Plus de deux milliards d’euros. Telle est la somme que représentait en 2022 la contribution temporaire de solidarité en Europe et au Royaume-Uni pour TotalEnergies selon son PDG, Patrick Pouyanné, interviewé par les quotidiens belges L’Echo et De Tijd samedi 28 janvier. Le dirigeant, qui dit comprendre que les excellents résultats financiers de son entreprise dans un contexte de forte augmentation des prix de l’énergie puissent «fâcher», regrette toutefois que «le raffinage européen a[it] perdu de l'argent pendant plusieurs années» et que «maintenant, l'année où nous commençons à gagner de l'argent, il [soit] surtaxé comme un superprofit alors que ce n'est qu'un profit».

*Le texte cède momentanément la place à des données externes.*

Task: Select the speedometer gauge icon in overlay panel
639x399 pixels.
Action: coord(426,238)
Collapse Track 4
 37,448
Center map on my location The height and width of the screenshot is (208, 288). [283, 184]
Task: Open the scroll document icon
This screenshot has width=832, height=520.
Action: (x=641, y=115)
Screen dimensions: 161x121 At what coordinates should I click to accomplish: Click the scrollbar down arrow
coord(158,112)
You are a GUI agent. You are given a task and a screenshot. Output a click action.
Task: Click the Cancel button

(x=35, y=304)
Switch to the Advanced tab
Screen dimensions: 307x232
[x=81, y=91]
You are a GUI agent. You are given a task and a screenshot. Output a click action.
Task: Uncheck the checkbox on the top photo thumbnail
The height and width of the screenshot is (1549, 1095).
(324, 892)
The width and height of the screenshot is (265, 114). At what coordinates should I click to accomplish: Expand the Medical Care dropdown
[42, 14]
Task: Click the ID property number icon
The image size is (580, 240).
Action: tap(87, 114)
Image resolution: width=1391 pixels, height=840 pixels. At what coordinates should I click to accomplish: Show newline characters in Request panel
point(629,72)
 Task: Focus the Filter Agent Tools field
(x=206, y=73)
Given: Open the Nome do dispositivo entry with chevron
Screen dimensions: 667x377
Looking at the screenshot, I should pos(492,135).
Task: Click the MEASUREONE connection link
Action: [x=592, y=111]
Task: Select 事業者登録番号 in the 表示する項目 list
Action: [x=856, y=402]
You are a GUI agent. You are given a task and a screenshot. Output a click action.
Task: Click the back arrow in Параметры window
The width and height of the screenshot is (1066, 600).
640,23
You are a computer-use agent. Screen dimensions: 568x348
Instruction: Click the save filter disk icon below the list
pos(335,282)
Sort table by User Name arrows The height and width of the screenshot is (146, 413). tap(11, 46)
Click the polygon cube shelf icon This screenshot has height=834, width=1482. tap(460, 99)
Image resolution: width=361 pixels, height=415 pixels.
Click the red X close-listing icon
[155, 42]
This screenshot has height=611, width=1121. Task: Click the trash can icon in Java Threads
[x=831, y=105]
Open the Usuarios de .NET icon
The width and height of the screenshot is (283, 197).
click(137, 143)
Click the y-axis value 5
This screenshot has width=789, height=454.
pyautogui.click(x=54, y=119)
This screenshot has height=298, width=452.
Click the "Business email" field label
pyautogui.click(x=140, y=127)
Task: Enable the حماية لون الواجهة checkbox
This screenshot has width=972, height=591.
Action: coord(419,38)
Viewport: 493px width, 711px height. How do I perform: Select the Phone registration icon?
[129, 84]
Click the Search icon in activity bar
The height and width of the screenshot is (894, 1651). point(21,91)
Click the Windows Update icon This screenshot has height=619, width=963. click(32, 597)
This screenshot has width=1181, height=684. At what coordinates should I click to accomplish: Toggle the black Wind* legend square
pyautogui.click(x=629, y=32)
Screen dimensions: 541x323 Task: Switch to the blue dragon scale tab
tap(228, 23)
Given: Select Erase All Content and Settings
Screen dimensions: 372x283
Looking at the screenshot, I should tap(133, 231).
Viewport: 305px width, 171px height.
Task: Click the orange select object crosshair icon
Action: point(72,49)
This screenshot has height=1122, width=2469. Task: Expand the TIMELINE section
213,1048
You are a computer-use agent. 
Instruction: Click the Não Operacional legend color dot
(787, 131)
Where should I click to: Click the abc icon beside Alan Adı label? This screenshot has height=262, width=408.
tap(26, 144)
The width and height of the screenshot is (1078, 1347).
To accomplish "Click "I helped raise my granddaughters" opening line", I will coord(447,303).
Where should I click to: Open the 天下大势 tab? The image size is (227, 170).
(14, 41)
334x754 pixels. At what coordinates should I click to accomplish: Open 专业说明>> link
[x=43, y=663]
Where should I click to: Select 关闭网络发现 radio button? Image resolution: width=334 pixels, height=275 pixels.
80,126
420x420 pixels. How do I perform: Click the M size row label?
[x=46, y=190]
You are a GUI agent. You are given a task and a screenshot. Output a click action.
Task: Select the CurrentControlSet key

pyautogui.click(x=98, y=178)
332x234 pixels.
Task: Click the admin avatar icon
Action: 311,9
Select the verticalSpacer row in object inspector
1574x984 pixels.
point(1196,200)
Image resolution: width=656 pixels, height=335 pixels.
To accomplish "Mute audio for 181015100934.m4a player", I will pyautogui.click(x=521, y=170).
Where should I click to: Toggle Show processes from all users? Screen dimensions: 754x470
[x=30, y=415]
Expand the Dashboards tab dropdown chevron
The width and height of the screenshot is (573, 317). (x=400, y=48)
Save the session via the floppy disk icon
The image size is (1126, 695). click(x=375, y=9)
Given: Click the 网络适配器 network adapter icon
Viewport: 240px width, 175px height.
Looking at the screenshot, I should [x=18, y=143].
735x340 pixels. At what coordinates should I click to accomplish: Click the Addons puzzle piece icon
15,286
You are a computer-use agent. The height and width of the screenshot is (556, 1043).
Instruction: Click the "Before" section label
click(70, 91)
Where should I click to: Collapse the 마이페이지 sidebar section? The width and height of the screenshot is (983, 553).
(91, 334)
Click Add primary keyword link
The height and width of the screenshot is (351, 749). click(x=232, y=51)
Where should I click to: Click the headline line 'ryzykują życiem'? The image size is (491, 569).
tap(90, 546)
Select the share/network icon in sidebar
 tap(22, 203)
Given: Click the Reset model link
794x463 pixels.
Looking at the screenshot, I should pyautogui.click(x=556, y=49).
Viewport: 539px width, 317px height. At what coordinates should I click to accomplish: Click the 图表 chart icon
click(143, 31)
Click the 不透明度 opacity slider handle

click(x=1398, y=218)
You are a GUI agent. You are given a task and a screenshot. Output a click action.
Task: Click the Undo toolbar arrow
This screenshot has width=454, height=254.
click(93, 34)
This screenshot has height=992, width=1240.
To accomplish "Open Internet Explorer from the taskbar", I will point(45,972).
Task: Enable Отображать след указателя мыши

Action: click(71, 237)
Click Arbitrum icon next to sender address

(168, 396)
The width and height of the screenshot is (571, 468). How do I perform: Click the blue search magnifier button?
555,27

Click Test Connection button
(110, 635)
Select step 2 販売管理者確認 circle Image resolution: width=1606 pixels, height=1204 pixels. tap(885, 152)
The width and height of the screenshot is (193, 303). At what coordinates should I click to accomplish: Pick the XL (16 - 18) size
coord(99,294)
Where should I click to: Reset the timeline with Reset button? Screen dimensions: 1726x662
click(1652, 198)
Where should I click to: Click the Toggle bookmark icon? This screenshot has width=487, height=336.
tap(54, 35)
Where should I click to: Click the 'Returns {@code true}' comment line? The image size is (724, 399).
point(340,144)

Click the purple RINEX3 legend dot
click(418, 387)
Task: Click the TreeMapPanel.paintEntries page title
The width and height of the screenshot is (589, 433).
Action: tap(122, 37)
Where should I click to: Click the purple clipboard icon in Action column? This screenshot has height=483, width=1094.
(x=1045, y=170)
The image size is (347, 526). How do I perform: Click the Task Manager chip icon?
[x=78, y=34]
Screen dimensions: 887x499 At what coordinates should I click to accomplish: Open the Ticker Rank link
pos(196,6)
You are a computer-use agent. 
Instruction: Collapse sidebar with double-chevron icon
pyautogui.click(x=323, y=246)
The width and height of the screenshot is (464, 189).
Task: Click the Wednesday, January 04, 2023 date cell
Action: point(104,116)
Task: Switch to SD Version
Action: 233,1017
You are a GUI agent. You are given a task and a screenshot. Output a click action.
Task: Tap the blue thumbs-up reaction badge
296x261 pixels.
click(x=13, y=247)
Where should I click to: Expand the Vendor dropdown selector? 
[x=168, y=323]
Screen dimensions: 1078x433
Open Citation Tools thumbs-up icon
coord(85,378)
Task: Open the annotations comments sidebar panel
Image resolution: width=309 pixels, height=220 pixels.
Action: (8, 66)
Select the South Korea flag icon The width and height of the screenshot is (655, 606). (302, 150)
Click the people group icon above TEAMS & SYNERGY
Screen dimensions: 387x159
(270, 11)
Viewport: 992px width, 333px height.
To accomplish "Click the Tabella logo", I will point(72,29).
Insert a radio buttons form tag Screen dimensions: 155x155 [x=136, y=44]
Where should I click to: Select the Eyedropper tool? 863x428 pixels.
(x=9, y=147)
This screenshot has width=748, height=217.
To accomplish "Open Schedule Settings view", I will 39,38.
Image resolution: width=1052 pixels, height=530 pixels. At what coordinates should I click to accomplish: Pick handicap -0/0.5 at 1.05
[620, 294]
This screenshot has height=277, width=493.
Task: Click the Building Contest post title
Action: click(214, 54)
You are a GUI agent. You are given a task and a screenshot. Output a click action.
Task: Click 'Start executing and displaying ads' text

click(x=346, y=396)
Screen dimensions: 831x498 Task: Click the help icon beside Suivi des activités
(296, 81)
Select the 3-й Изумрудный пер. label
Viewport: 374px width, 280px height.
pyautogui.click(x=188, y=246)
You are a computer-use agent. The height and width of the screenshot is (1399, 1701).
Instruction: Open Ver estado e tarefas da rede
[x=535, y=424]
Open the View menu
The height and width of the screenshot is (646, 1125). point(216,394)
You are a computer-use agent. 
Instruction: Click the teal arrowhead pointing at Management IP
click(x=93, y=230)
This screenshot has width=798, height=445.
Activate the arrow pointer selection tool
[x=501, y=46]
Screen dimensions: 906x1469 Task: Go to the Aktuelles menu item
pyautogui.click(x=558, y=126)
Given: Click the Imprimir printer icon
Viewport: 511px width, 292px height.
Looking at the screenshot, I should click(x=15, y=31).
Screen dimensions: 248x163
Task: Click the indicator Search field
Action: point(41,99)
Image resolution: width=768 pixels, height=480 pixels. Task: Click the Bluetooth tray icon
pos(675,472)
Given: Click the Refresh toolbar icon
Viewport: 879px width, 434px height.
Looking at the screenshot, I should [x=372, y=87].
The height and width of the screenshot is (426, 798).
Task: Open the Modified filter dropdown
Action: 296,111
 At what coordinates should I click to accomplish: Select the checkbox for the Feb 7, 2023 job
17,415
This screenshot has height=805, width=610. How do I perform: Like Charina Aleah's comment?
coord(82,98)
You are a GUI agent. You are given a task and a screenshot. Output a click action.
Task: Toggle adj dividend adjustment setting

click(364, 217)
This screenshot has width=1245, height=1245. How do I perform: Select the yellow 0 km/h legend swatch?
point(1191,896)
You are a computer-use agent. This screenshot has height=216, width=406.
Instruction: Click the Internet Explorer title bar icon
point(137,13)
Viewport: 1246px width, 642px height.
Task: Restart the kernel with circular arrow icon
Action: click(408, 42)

L’entreprise, qui a vu son chiffre d’affaires tripler sur un an au premier semestre 2022, alors que la Russie venait d’envahir l’Ukraine, avait annoncé par le biais de son directeur financier Jean-Pierre Sbraire, en octobre 2022, qu’elle serait affectée par cette nouvelle taxe européenne dans six pays à hauteur d’un milliard d’euros : France, Allemagne, Belgique et Luxembourg principalement pour ses activités de raffinage ainsi que les Pays-Bas et le Danemark pour ses activités de production et d’extraction.
33 milliards de dollars à l'échelle mondiale
Contrairement à ExxonMobil, qui a saisi la Cour de justice de l’Union européenne pour tenter d’éviter d’avoir à payer ce nouvel impôt, TotalEnergies ne contestera pas ce dispositif, a assuré Patrick Pouyanné, précisant néanmoins en tirer les conséquences. «Au Royaume-Uni [où le taux de taxation de TotalEnergies est passé de 45 à 80% selon le PDG, NDLR], nous investirons moins», affirme-t-il. Le dirigeant dit avoir dû s’acquitter de 33 milliards de dollars de «taxes sur les superprofits» à travers le monde en 2022.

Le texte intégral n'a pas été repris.